Advertisement

The 2019 Hyundai Veloster Turbo Deserves a Better Automatic Transmission

Photo credit: Chris Doane Automotive - Car and Driver
Photo credit: Chris Doane Automotive - Car and Driver

From Car and Driver

What It Is: The Turbo Ultimate is the most expensive model in the all-new, second-generation 2019 Hyundai Veloster lineup. Its intriguing three-door configuration continues (two doors on the passenger's side, one on the driver's side), and the Ultimate comes with a long list of standard equipment, ranging from leather seats to a head-up display to a full complement of active-safety equipment. The Ultimate is powered by the same 201-hp turbocharged 1.6-liter inline-four that we previously sampled in the spunkadelic Veloster Turbo R-Spec, a car that defines low-cost fun and virtually matches the performance of the class-leading Honda Civic Si and Volkswagen GTI-if not their vivid connection to the driver. Typical of Hyundai, though, it smokes them on price.
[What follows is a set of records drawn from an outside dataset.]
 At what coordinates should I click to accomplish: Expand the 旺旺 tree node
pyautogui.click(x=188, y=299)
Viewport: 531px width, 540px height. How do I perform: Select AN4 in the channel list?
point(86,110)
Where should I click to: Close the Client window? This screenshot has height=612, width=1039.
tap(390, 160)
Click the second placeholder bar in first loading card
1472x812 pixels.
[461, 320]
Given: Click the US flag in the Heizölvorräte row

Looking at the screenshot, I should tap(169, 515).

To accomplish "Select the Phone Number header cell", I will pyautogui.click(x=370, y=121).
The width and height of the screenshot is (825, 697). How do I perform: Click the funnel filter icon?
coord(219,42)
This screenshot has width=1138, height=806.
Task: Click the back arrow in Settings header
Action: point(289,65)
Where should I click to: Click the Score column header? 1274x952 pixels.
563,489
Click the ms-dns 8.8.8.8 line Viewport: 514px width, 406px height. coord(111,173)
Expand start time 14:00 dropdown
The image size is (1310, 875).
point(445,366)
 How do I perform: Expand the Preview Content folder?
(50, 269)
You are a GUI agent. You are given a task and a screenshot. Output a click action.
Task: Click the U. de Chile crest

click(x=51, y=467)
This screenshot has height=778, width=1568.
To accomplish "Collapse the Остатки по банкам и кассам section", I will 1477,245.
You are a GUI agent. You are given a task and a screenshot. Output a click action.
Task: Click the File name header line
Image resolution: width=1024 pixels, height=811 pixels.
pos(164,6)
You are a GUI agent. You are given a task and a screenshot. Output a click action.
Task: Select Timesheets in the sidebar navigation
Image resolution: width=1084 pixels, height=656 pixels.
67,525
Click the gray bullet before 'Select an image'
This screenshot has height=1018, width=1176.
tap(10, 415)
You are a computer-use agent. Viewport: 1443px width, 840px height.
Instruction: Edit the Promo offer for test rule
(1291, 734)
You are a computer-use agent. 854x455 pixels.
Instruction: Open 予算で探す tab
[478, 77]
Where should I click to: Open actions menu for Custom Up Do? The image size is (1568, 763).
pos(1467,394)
Why We Tested It and How It Performed: We wanted to assess how the optional seven-speed dual-clutch automatic transmission (DCT) and all-season rubber that comes on automatic-equipped Turbos affected the Veloster's performance and driving personality relative to the R-Spec-which has a six-speed manual gearbox and sticky, 225/40ZR-18 Michelin Pilot Sport 4 summer tires standard (manual-transmission Ultimates also get the grippier footwear). We also wanted to evaluate whether Hyundai had improved the shift quality of its corporate DCT. Our long-term 2017 Kia Soul Turbo rolls with the same engine and DCT as the Veloster Ultimate, and its transmission serves up a smorgasbord of bumpy shifts and low-speed shudders-along with a predilection for early upshifts that make the little crossover seem much slower than it is.

ADVERTISEMENT

Out on the road, this Veloster feels like it was designed for eating twisty roads in big gulps, just like the R-Spec-and we suspect the DCT helped improve its straight-line performance at the track. Despite weighing 143 pounds more than the manual-only R-Spec, it sprinted to 60 mph in 6.0 seconds, 0.2 second quicker. The Ultimate’s 14.6-second, 98-mph quarter-mile dash was a scant 0.1 second and 1 mph better than what the R-Spec managed, however. The all-season tires fared better and didn't degrade cornering grip much at all: The Ultimate circled the skidpad at 0.90 g, down from the R-Spec's impressive 0.95. Only in our braking test did the Ultimate's more prosaic rubber suffer an eyebrow-raising performance shortfall: its 171-foot stop from 70 mph was fully 20 feet longer than the R-Spec's.

Photo credit: Chris Doane Automotive - Car and Driver
Photo credit: Chris Doane Automotive - Car and Driver

What We Like: The Ultimate's cool looks, black roof, playful character, willingness to smartly change direction, sporty ride, and zippy, snarly engine. In other words, almost everything we liked about the R-Spec.

What We Don't Like: The DCT and the price. Hyundai has excised most of the bad manners manifested by our long-term Soul's DCT, but that doesn't mean it's learned how to behave. The Ultimate's DCT now shifts about as well as a conventional torque-converter automatic-which is exactly the problem. Missing in action are the advantages of a dual-clutch transmission: lightning-quick, seamless gearchanges. No matter what you're doing with the throttle or brake, or whether you have the shifter in D or are using the steering-column-mounted paddles to control the action, upshifts and downshifts happen in slow motion, and in normal driving the gear changes are far from seamless.

As to the price, the $29,035 Ultimate DCT's value proposition is tepid compared with the also-well-equipped $23,785 R-Spec (manual-equipped Ultimates are $27,535). The $5250 premium for the Ultimate DCT buys you more features but zero additional behind-the-wheel fun. And for less you could have either a Civic Si or a GTI, which start at $24,995 and $28,490 respectively.

Verdict: Get the manual R-Spec, save a bunch of money, and partake of the joys of shifting for yourself.